For this procedure, I would thing 12-15* would work.
IF you have points, move the dist cw (to retard) THEN BRING IT back CCW (advanced) until the points open You can easily check this with a light
If you have breakerless, align the reluctor wheel tip to the center of the pickup coil. WITH PRACTICE, key on, coil wire hooked to a plug "test gap" you can move the dist back/ forth and hear and see where the spark "happens" while slowing down the movement each time. Either of these two methods will get it close enough to run that you don't have to "screw" with it which is the LAST thing you want.
WHAT YOU do NOT want is --a lot of grinding on the starter (wipes the lube off the cam)
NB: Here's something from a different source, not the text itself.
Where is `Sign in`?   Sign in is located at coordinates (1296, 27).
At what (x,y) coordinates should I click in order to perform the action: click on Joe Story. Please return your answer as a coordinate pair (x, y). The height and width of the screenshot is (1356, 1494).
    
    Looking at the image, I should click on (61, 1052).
or a lot of "screwing around" trying to keep it running. You should be able to fire the engine and almost IMMEDIATELY bring it up to the recommended break in RPM
Make sure you have LOTS of battery, IE good cables, connections, maybe a booster handy, your best charger at hand.
Make sure you have PRIMED the fuel system and carb, and if there is any question about fuel, make up a small squirt can/ bottle with some clean fresh fuel in.
After firing, monitor head temp on the ends of the heads (light touch with your hands) to check for hot and watch for circulation in the radiator.
The oil system should be already primed and checked
I used to pull the filter
Give the thing a quick shot to get oil at the filter port
Install a FILLED filter.
With an open hose attached to the sender port, prime until you pump oil out the sender
Plug the sender port (install the sender) and watch for oil at the rocker shafts, while turning the crank by hand.